Madame la présidente, monsieur le garde des sceaux, mes chers collègues, la proposition de loi que nous examinons aujourd’hui traite d’une question délicate et complexe, celle de la coparentalité et, plus particulièrement, de la résidence alternée des enfants de parents séparés.
Je tiens à saluer l’initiative de la sénatrice Élisabeth Doineau, qui a eu le courage de s’attaquer à cette question. Celle-ci est au cœur même des relations familiales et touche à l’intimité la plus profonde des individus, dans le contexte ô combien difficile de la séparation parentale.
Aussi est-il crucial d’aborder cette matière avec la plus grande prudence, car nous sommes amenés à manipuler des équilibres fragiles, déterminants pour l’intérêt supérieur de l’enfant.
En dépit de la volonté claire du législateur de favoriser, dans cet esprit, le recours à la garde alternée, les chiffres témoignent d’une réalité différente. Selon l’Insee, en France, seuls 12 % des enfants de parents séparés bénéficieraient de la résidence alternée.
La France figurerait ainsi parmi les pays d’Europe ayant le plus faible taux de résidence alternée, loin derrière la Belgique, l’Espagne, la Norvège, le Danemark ou encore la Suède, qui ont fait de la résidence alternée la norme, avec des taux parfois proches de 50 %.
Parmi les obstacles à la généralisation de la résidence alternée, les pratiques judiciaires jouent un rôle crucial.
Ainsi, lorsque la mère s’oppose à cette solution, la demande formulée par le père est accordée uniquement dans 25 % à 40 % des cas.
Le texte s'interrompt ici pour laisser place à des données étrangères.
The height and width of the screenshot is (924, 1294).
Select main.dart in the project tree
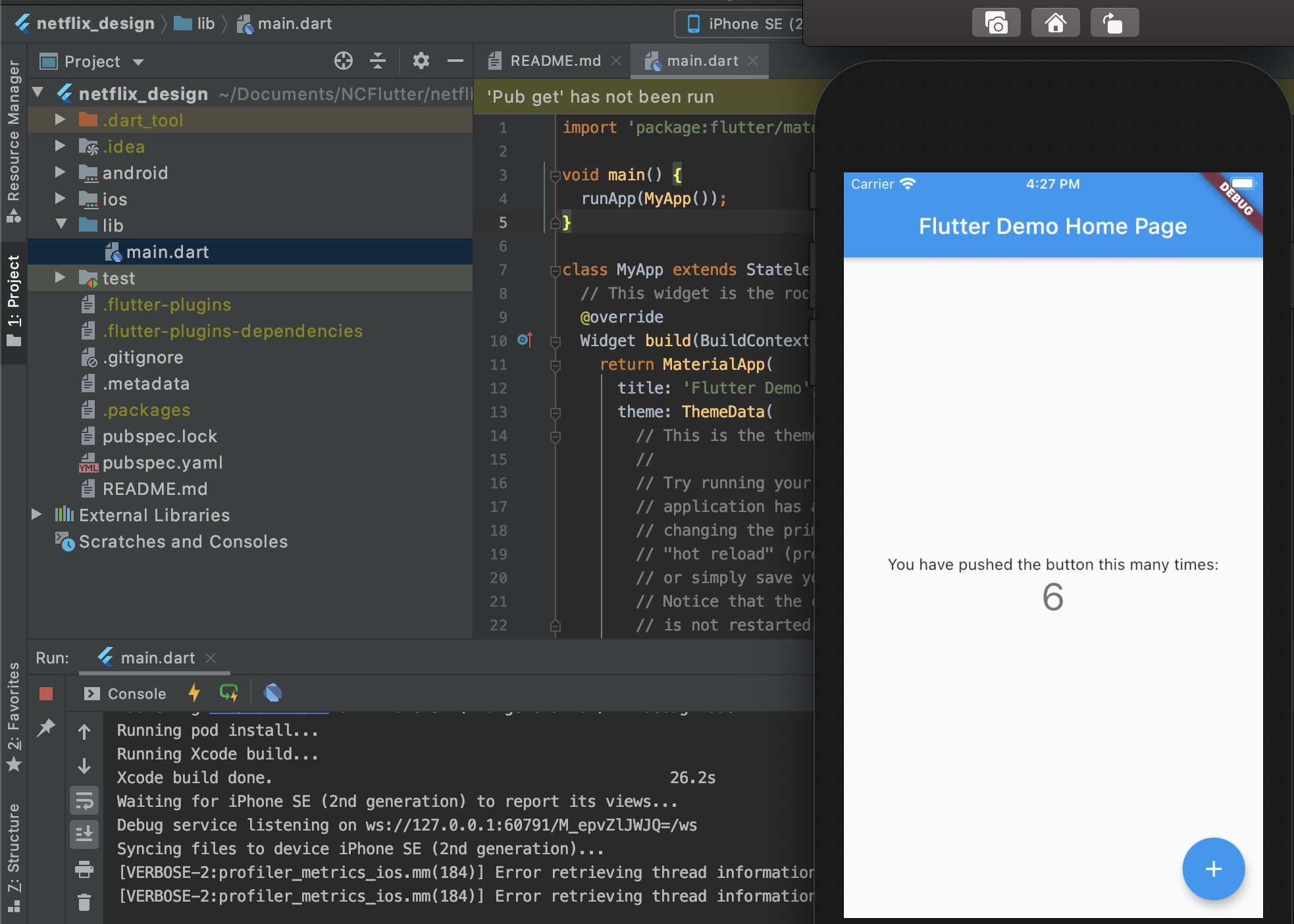[168, 251]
Cette incertitude judiciaire alimente la crainte légitime d’un aléa dépendant non seulement du tribunal saisi, mais aussi du juge chargé de l’affaire.
Cette situation peut nourrir le sentiment que notre institution judiciaire serait, en matière familiale, encore influencée par des dogmes et des biais cognitifs allant à rebours de l’idéal égalitaire auquel aspire notre société.
Outre les atteintes que cette situation peut porter à la confiance de nos citoyens en l’institution judiciaire, il n’est pas certain qu’elle serve, en définitive, l’intérêt de l’enfant.
L’article 9 de la Convention internationale des droits de l’enfant et la consécration du droit de l’enfant de vivre, d’être éduqué et aimé par ses deux parents en maintenant les liens parentaux, y compris après une séparation, plaide en faveur du développement de la résidence alternée. Ce droit sous-entend que l’accès à ses deux parents serait, pour l’enfant, un déterminant de son bien-être et de son bon développement.
Ainsi, la présente proposition de loi vise précisément à favoriser la résidence alternée, lorsque cela est envisageable, et, à défaut, à promouvoir un temps parental aussi équilibré que possible.
Le texte initial prévoyait un régime de présomption simple qui n’affranchissait cependant pas le juge de tenir compte de la diversité des situations familiales afin de préserver sa marge d’appréciation. Plutôt qu’une présomption légale, il a été décidé, lors de l’examen en commission, d’inciter le juge à prendre en considération l’obligation du parent d’entretenir régulièrement des relations personnelles avec son enfant, afin de favoriser la mise en place d’un droit de visite et d’hébergement élargi. Si l’article 1er venait à être supprimé, comme le propose l’une de nos collègues, le texte serait alors vidé de sa substance.
Alors que notre société aspire à raison à une plus grande égalité entre les femmes et les hommes, et que ces derniers sont encouragés à davantage assumer leur rôle dans la parentalité, ce texte fixe un objectif légitime et cohérent avec le souhait de nombreux parents de vivre pleinement leur parentalité, au-delà même de leur séparation.
J’entends les craintes quant à la préservation de l’intérêt de l’enfant et au danger qui consisterait à faire primer sur celui-ci un droit des parents, mais c’est justement au juge de veiller à concilier au mieux ces intérêts, et ce texte l’y invite.
Au regard des enjeux et de la complexité du sujet, le groupe RDPI adoptera une position de liberté de vote. Pour ma part, je suis et reste personnellement attachée à ce texte et j’espère que son chemin législatif permettra d’aboutir à une évolution courageuse, synonyme de progrès.